Li Jian, Chuang Rui, Ma Yunze, Zhang Huajiang, Ma Yanqiu, Li Hanyu, Wang Zhongjiang, Ghamry Mohamed, Rayan Ahmed M
College of Food Science, Northeast Agricultural University, Harbin, Heilongjiang Province 150030, China.
College of Food Science, Northeast Agricultural University, Harbin, Heilongjiang Province 150030, China.
Food Chem. 2025 Mar 1;467:142214. doi: 10.1016/j.foodchem.2024.142214. Epub 2024 Nov 23.
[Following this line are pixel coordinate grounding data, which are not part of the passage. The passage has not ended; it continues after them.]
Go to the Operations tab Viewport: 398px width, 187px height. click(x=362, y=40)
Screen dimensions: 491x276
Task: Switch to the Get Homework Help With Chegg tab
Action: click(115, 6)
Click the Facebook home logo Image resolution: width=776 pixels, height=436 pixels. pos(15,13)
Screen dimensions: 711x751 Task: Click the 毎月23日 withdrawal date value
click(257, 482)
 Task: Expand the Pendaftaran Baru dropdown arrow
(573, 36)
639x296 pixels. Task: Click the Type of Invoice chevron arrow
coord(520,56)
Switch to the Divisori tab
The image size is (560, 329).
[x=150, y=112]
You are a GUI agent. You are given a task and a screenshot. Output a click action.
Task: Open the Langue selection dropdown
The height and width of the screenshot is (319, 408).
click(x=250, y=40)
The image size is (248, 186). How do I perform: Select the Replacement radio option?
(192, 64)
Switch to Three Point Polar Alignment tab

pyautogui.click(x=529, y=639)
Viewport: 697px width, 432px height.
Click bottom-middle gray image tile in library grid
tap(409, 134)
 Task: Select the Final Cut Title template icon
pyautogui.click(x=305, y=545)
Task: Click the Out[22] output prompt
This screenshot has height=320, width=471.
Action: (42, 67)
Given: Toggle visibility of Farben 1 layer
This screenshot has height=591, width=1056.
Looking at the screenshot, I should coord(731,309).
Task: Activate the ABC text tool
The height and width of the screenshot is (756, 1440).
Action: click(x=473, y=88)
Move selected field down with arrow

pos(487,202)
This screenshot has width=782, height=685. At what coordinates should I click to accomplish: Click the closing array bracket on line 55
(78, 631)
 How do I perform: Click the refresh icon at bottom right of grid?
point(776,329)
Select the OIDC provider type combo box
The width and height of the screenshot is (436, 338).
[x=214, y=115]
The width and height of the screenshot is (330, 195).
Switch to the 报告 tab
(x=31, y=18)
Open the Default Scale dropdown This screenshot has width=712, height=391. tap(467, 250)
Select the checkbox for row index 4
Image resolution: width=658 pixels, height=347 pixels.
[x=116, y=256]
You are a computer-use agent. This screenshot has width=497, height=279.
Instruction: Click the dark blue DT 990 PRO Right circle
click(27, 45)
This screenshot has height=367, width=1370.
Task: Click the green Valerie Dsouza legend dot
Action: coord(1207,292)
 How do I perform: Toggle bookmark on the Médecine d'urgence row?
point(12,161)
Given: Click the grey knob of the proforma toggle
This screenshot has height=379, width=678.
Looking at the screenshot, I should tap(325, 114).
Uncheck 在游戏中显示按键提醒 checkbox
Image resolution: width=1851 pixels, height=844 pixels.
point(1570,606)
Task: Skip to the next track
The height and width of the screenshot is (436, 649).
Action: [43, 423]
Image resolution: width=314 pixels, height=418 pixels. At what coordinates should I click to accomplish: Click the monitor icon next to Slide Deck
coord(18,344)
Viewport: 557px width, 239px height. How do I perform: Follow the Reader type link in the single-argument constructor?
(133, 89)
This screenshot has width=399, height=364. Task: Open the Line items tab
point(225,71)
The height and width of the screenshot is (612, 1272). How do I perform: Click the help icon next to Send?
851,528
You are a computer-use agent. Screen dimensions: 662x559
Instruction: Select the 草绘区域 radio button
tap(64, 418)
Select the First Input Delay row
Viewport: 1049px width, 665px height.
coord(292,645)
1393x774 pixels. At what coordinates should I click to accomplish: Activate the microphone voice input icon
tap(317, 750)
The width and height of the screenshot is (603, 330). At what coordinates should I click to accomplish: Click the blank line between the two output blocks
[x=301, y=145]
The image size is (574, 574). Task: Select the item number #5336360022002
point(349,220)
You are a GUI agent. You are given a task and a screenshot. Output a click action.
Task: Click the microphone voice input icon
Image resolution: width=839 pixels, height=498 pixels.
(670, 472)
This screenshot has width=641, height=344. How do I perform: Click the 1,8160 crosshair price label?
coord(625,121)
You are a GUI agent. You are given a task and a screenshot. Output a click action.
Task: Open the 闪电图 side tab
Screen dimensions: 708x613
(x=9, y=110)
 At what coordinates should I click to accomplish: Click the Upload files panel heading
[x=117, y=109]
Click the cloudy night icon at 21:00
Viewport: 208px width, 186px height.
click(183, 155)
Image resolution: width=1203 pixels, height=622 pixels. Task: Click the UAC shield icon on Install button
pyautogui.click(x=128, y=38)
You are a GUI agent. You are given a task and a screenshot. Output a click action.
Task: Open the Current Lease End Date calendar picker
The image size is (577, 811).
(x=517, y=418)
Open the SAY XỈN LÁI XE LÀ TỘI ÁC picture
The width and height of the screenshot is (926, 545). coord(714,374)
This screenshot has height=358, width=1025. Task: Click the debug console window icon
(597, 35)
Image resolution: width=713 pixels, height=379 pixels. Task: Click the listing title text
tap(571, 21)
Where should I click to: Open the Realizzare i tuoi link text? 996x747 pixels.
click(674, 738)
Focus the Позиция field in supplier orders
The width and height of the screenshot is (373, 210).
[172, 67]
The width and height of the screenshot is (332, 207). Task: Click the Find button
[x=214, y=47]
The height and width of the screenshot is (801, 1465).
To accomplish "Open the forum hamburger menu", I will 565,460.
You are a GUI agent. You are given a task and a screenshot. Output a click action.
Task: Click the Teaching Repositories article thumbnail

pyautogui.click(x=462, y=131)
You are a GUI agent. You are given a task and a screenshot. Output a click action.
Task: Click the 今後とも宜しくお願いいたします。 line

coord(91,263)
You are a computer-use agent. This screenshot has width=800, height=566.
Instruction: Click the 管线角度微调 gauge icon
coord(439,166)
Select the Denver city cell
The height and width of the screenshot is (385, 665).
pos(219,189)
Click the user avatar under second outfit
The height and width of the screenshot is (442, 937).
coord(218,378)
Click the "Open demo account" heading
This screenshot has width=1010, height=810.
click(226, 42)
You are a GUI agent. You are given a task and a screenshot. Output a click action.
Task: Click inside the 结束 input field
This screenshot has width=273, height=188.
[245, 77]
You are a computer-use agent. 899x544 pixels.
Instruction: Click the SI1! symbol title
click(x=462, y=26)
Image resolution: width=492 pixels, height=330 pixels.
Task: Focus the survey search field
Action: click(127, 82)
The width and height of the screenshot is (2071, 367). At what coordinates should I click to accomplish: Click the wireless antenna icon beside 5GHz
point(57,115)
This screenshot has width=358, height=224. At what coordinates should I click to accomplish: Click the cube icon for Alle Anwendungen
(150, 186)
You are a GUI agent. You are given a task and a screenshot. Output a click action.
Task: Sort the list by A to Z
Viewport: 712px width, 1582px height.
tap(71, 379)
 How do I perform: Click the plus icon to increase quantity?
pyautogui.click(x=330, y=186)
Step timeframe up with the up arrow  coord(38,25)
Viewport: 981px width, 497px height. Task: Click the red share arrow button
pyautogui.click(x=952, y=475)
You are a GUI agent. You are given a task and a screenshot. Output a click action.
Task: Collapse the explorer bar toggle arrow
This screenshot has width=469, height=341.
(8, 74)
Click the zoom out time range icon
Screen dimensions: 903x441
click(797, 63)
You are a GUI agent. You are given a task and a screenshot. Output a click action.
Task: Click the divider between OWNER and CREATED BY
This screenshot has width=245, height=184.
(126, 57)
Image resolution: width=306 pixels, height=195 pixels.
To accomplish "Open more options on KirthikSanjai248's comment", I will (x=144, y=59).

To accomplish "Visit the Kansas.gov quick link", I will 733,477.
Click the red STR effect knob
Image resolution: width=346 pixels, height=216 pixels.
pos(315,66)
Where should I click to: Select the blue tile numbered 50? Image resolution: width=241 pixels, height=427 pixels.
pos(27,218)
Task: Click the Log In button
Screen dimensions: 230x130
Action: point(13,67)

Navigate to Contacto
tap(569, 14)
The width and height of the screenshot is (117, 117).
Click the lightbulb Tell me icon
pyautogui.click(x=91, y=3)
The spherical particles structure of egg yolk low-density lipoprotein limits the gelation of egg yolk. This study aimed to improve the gel properties of heat-induced duck egg low-density lipoprotein (LDL) gels by using bivalent metal ions (Ca, Mg and Zn). Results showed that the hardness, energy storage modulus, loss modulus and strain value of LDL gel increase gradually with increasing of bivalent metal ion concentration. Furthermore, the order of secondary structure (the number of β-sheets and β-turns) and aggregation behavior of LDL gels were progressively enhanced with increasing ion concentration. These changes are due to more proteins, lipids and water are exposed after the addition of ions, and the hydrophobic interactions are stronger, resulting in the formation of a dense gel network structure. Besides, the 3D printed models with LDL gel showed good support and smoothness. These results will promote the improvement of processing technology of gel-like egg products.